╔══

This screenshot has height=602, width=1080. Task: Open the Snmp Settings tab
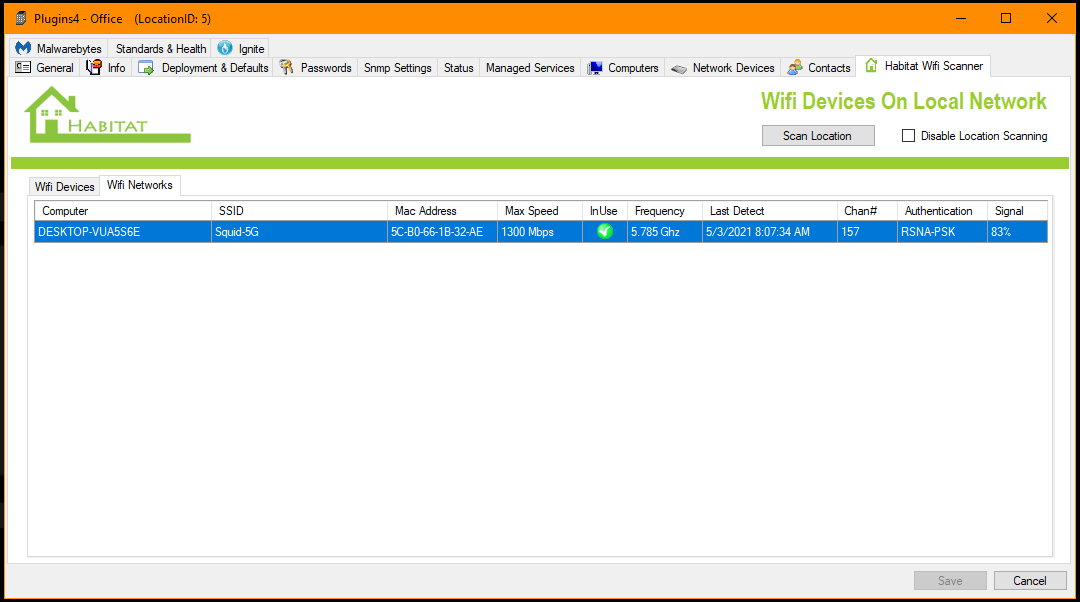(x=397, y=67)
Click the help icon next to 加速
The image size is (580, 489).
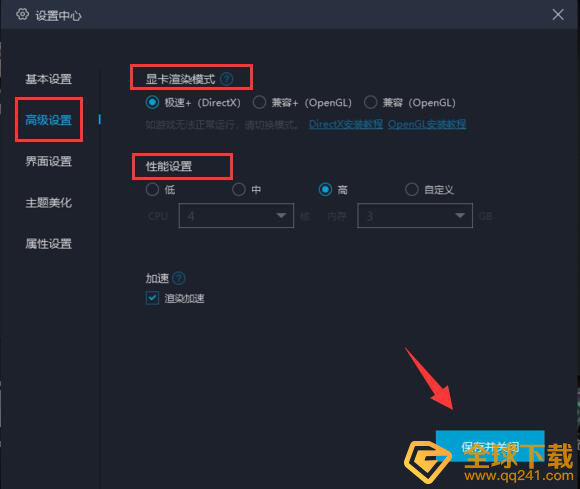tap(179, 278)
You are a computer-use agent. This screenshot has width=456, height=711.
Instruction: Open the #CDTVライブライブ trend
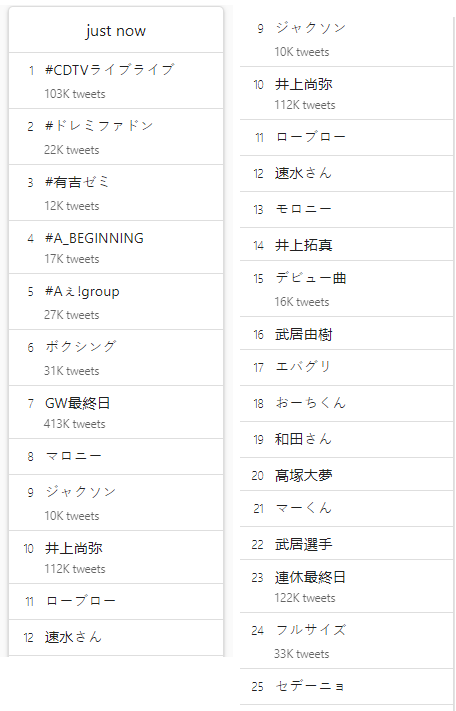pos(116,81)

╚══

* **Required work**:
Your copy of the records must be exact and must contain no pictures.

* **Answer for the task**:
This screenshot has height=602, width=1080. Task: Open the Snmp Settings tab
(x=397, y=67)
Click the help icon next to 加速
The image size is (580, 489).
tap(179, 278)
You are a computer-use agent. This screenshot has width=456, height=711.
Instruction: Open the #CDTVライブライブ trend
pos(116,81)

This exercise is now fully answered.